Die Beweislast und die Aktion liegt damit wie so oft wieder beim mündigen Bürger. Er muss aktiv widersprechen, will er diesen Handel mit seinen persönlichen Daten unterbinden und sich der damit eröffnenden Flut an Werbeheimsuchungen erwehren. Dazu muss er dies zunächst einmal wissen und es zweitens auch tun (können). Dem Vernehmen nach, war es allein die Besorgnis um die schwere Bürde der fortwährenden lästigen Einwilligungserklärungen, die man dem  Bürger mit der nun verabschiedeten Fassung ersparen wollte.

Doch darf der nachdenkliche Bürger ein wenig weiterdenken. Ist es um die Staatsfinanzen doch schlechter bestellt und diese Einnahmen sind unerlässlich? Ist es Willkür, Schlamperei, Nachlässigkeit oder noch schlimmer schlichte Ignoranz dessen, was der Bürger will oder eben nicht will?

Wie haben es immer mal wieder vermutet, dass die sprichwörtliche Linke gelegentlich nicht weiß, was die politische Rechte tut und dass es dann am Ende keiner gewesen sein will.

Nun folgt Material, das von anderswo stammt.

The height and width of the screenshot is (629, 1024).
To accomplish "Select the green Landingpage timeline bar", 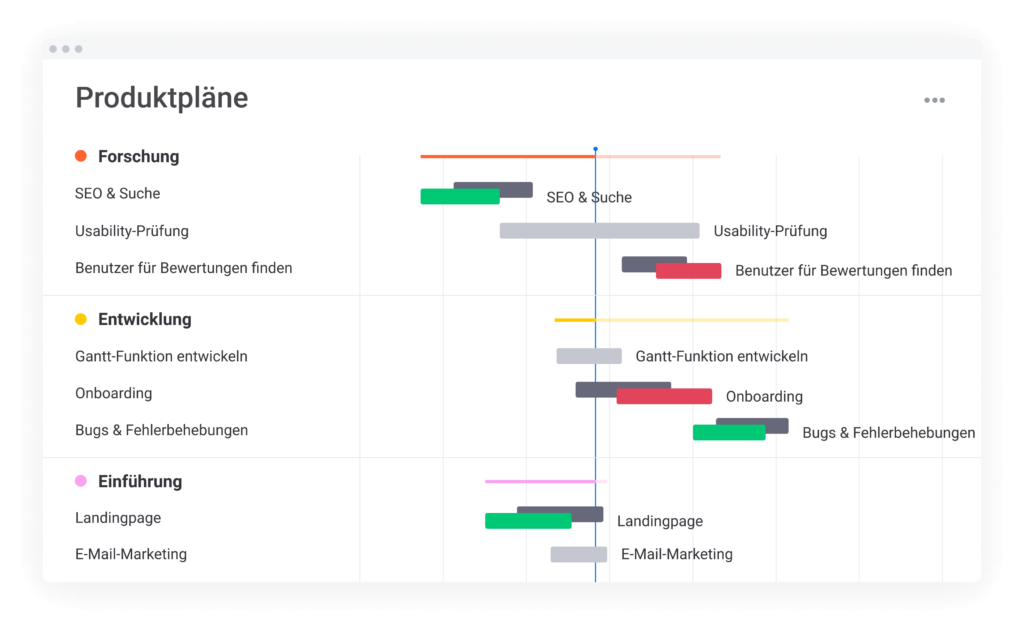I will [x=527, y=521].
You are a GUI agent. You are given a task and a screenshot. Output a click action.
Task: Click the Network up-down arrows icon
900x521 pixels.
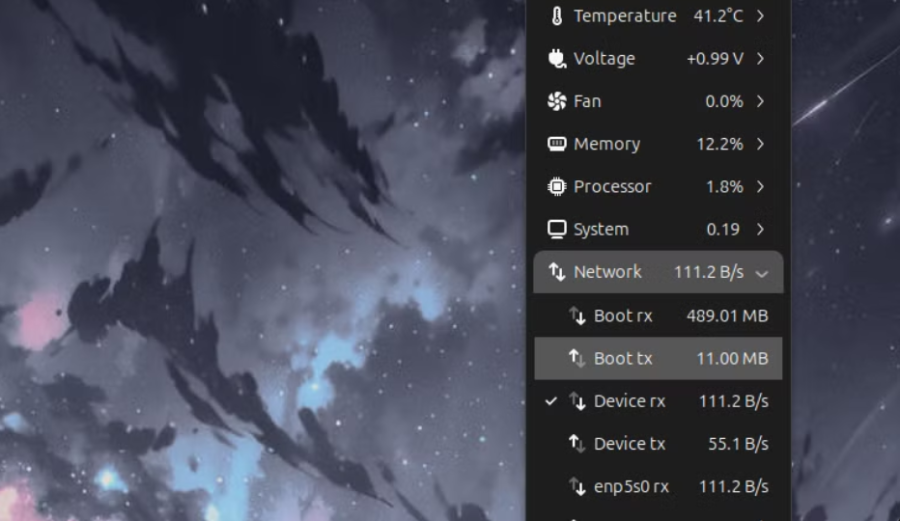(557, 272)
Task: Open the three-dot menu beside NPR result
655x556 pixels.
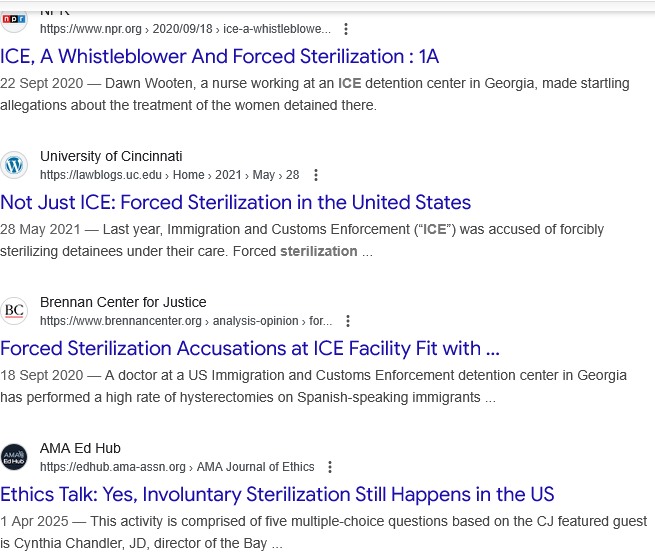Action: 346,29
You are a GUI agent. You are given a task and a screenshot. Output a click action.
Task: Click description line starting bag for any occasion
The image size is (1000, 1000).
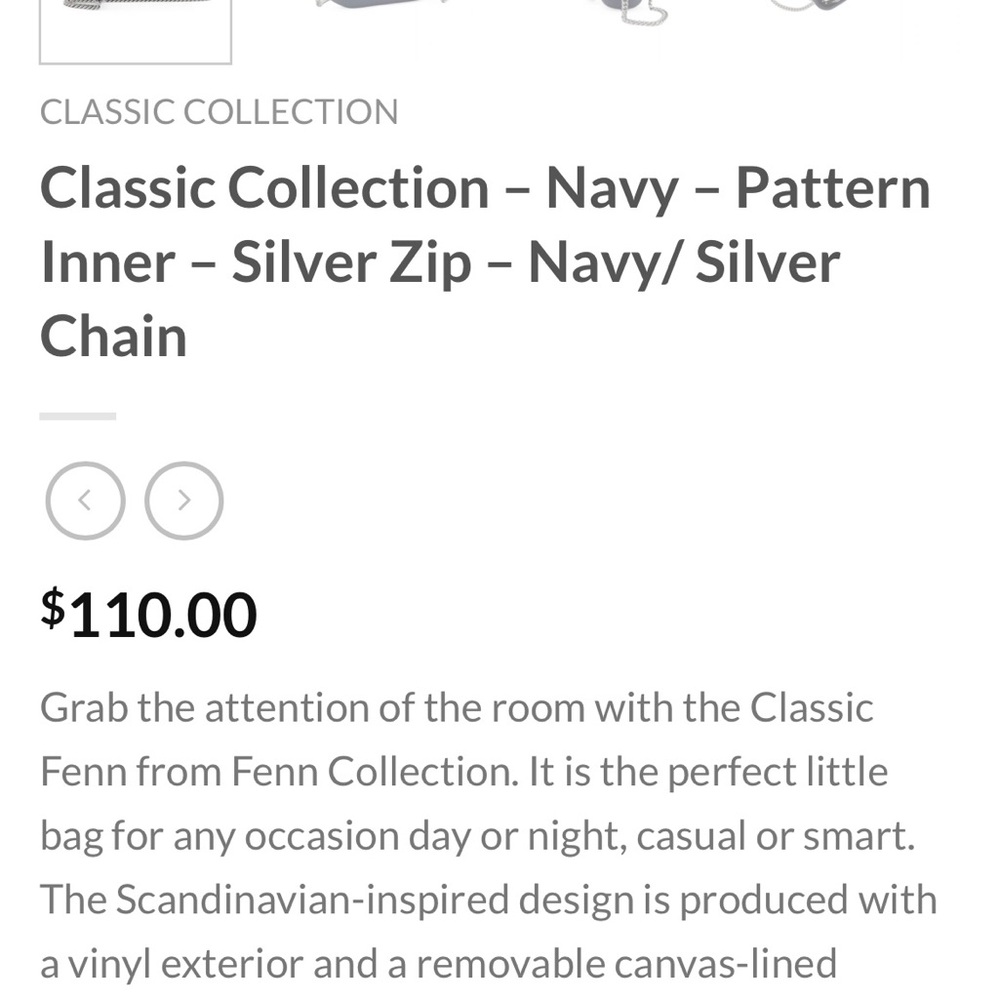point(478,836)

Jetzt sind plötzlich alle um Schadensbegrenzung, Erklärungen und Rechtfertigungen bemüht, denn sie sehen die Wut der Bürger einem schweren Sommergewitter gleich heraufziehen und in Wahlunmut münden.

Doch auch wenn das Gesetz im Bundesrat in seiner jetzt vorgesehenen Fassung gekippt wird und die ursprünglich geplante Version in Kraft tritt, nach der der Bürger der Weitergabe seiner Daten zustimmen muss, bleibt ein schaler Nachgeschmack. Es bleibt das Wissen und das irritierende Gefühl, dass der Bürger  verraten und für dumm verkauft werden sollte. Deshalb verdient allein das Ansinnen eine Verurteilung, die versuchte Durchführung eine politische Abmahnung.